Yvonne Basebya is geboren als Yvonne Ntacyobatabara. Zij is 65 jaar oud, woont sinds 1998 in
Nederland en heeft sinds 2004 de Nederlandse nationaliteit. Op 21 juni 2010 is
ze aangehouden en wordt ze beschuldigd van het feit dat ze voor april 1994 de
Hutu’s opruide om Tutsi’s te vermoorden, dat ze lid was van de extremistische
partij CDR, die een plan had om Tutsi’s uit te moorden en dat ze vanaf april
1994 betrokken is geweest bij het doden van Tutsi’s. Dit speelde zich
voornamelijk af in de wijk Gikondo in Kigali. Ik weet wel waar deze wijk is, maar
ik ben er niet zo bekend.
Op maandag 29 oktober ben ik naar de rechtbank in Den Haag
gegaan, Prins Clauslaan 60. Een enorm gebouw met heel veel rechtszalen en het
was dus een beetje zoeken om bij de juiste terecht te komen. Bij binnenkomst
van het gebouw was er natuurlijk een veiligheidscontrole om te kijken of er
geen wapens of ander gekkigheid binnen zou komen, maar de aangekondigde
controle op identiteitsbewijzen werd achterwege gelaten.
In zaal F2 van het complex was het proces tegen Yvonne
Basebya. Op een verhoging in de zaal zaten achter een soort halve maan in
totaal zeven mensen. In het midden de drie rechters, aan de rechterkant twee
griffiers en aan de linkerkant twee namens het Openbaar Ministerie,
verantwoordelijk voor de aanklacht. Tussen de aanklagers en de rechters was
subtiel een kleine opening in de halve maan gelaten, om aan te tonen dat er
toch wel degelijk een daadwerkelijke scheiding is tussen deze twee.

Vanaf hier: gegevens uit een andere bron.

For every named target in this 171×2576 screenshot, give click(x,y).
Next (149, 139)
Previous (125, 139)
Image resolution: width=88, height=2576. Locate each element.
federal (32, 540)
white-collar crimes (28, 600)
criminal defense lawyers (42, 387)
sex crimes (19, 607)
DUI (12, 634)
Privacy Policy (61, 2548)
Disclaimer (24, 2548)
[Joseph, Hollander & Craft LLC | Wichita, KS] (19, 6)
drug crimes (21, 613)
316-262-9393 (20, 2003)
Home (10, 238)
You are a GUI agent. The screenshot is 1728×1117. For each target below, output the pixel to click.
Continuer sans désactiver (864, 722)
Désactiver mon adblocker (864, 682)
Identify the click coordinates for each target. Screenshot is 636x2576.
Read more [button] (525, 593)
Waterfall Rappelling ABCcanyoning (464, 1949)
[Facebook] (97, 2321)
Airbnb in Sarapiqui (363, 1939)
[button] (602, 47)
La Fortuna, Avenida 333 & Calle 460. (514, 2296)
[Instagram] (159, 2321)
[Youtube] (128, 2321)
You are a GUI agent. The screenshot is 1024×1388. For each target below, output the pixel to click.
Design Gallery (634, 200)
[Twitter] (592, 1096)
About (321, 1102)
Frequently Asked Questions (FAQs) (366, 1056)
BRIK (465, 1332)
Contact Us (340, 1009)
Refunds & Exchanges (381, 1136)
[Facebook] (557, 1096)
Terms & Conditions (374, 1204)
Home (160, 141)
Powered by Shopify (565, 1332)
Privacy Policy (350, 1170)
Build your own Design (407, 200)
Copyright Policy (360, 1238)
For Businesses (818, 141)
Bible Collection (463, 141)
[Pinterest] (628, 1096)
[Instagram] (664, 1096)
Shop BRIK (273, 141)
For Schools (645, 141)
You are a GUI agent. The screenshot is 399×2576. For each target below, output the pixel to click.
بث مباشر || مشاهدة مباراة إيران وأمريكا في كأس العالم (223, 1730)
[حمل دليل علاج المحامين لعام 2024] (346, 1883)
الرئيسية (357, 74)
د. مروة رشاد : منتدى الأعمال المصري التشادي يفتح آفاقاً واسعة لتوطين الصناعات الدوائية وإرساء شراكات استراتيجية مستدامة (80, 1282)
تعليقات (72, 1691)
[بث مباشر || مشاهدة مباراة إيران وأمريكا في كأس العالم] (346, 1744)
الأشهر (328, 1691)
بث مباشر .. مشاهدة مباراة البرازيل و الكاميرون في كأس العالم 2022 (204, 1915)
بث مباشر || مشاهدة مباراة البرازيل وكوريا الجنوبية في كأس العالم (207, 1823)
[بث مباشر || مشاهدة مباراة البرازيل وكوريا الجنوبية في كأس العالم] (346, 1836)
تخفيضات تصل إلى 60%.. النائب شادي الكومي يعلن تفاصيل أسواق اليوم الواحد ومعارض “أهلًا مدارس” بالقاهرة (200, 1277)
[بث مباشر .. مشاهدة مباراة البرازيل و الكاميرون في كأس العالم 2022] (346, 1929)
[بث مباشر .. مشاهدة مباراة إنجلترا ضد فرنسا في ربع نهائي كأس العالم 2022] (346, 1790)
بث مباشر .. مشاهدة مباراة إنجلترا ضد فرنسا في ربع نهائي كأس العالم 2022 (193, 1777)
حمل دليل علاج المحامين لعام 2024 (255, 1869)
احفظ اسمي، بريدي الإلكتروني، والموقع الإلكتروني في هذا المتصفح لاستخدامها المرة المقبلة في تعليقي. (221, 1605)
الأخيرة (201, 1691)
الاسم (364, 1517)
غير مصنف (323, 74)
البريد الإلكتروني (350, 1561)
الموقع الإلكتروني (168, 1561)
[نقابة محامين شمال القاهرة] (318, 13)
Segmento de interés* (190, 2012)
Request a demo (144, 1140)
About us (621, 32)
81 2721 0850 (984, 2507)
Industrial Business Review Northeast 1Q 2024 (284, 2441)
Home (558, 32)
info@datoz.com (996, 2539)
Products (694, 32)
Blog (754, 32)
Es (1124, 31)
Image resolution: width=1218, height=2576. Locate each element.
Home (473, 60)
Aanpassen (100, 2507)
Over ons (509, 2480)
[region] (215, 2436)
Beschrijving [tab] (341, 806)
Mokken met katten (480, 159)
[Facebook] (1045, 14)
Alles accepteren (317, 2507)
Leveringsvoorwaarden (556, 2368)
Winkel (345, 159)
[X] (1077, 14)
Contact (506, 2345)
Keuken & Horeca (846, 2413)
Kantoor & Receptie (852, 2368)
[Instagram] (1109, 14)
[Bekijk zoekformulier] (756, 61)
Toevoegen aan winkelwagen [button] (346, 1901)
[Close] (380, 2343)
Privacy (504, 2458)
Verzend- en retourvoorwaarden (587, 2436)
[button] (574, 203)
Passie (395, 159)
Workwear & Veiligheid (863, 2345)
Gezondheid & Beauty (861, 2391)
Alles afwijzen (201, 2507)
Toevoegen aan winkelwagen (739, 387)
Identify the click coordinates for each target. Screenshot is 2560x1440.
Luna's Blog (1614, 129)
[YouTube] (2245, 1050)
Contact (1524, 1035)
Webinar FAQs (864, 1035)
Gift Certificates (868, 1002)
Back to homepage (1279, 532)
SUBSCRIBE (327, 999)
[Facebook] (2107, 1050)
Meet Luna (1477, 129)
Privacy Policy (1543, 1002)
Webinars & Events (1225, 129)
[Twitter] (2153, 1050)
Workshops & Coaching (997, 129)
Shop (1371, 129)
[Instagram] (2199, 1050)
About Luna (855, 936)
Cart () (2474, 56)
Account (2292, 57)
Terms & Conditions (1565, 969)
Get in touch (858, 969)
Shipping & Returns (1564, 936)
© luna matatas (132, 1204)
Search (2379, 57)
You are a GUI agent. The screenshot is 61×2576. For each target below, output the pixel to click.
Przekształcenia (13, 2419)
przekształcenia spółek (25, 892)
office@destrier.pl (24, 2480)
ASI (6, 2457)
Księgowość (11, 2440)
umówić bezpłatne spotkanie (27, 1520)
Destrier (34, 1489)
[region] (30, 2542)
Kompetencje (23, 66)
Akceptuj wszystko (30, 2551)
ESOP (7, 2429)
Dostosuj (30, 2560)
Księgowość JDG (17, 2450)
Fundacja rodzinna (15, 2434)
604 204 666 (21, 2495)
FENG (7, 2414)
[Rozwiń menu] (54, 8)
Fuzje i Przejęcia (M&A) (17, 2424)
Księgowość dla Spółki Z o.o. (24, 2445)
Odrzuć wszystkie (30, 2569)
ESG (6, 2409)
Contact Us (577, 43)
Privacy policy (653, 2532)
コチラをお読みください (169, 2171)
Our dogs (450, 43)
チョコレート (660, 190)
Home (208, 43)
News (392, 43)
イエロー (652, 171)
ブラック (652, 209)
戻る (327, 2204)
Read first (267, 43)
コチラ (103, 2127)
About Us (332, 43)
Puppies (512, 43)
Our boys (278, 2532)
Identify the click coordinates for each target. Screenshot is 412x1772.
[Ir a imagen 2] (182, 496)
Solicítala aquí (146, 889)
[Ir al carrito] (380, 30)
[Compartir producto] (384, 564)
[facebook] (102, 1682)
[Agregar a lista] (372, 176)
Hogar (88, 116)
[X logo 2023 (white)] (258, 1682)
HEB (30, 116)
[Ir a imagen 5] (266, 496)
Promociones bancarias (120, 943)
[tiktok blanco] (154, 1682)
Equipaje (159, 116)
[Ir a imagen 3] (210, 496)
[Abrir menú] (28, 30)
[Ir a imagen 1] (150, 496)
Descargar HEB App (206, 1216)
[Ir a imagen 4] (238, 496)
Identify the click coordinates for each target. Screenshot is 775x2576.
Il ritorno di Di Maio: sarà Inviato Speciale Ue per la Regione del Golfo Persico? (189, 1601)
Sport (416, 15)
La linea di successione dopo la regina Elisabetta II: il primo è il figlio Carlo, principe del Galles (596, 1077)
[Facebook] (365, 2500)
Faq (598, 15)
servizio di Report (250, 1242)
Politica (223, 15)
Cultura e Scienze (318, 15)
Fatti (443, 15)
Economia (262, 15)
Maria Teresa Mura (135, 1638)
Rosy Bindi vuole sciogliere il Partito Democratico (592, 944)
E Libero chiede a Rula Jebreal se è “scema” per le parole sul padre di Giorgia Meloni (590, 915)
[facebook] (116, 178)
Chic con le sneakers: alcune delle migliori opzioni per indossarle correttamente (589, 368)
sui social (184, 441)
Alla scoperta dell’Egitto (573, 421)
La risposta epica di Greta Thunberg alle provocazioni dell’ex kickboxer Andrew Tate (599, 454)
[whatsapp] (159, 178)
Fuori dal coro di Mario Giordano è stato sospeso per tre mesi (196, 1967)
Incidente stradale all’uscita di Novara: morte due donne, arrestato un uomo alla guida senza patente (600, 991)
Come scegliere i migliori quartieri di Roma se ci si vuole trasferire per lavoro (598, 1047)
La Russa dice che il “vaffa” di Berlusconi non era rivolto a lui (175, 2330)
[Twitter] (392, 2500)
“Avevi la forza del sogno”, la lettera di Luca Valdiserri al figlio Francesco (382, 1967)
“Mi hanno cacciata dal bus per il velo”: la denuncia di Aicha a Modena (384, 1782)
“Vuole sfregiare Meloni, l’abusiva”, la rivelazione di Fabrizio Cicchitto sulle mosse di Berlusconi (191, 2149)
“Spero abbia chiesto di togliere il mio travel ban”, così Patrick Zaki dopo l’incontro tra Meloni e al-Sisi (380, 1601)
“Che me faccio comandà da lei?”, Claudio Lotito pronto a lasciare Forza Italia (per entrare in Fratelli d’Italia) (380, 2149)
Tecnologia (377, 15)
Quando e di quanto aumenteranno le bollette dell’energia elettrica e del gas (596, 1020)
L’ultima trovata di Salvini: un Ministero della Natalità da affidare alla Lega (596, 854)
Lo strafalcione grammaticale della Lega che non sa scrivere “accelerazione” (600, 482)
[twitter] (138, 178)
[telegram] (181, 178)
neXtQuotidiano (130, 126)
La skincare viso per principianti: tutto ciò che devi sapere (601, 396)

Rechts voor de rechter zat een klein gedrongen vrouwtje met
op haar hoofd een koptelefoon. Daar iets achter zat haar advocaat. Aan de
linkerkant was een hermetisch afgesloten cabine waarin twee vrouwen zaten. Dat
waren de vertaalsters. Voor mevrouw Basebya vertaalden zij waarschijnlijk alle
teksten in het Frans.
In de zaal zaten vijf Rwandezen. Een oudere heer,
waarschijnlijk haar man, twee oudere dames, een wat jongere dame, mogelijk haar
dochter en een jonge knul. Daarnaast nog twee vertegenwoordigers die
overduidelijk bij de verdediging hoorden. Tenslotte nog twee heren, waarvan
later bleek dat de ene ook werkzaam was voor het Openbaar Ministerie en dat de
tweede er zat namens het NIOD.
Om tien uur is de aanvangstijd van het proces geweest, ik
was een kwartiertje later, dus ze waren al aan de gang. De middelste rechter
was aan het woord. Hij had een hele woordenstroom en ik had moeite om te duiden
waar hij nu mee bezig was. Maar gaandeweg werd het mij wel duidelijker. Hij was
bezig om stukken voor te lezen uit het dossier om vervolgens aan de verdachte
om uitleg te vragen omtrent de inhoud van wat hij zojuist had voorgelezen.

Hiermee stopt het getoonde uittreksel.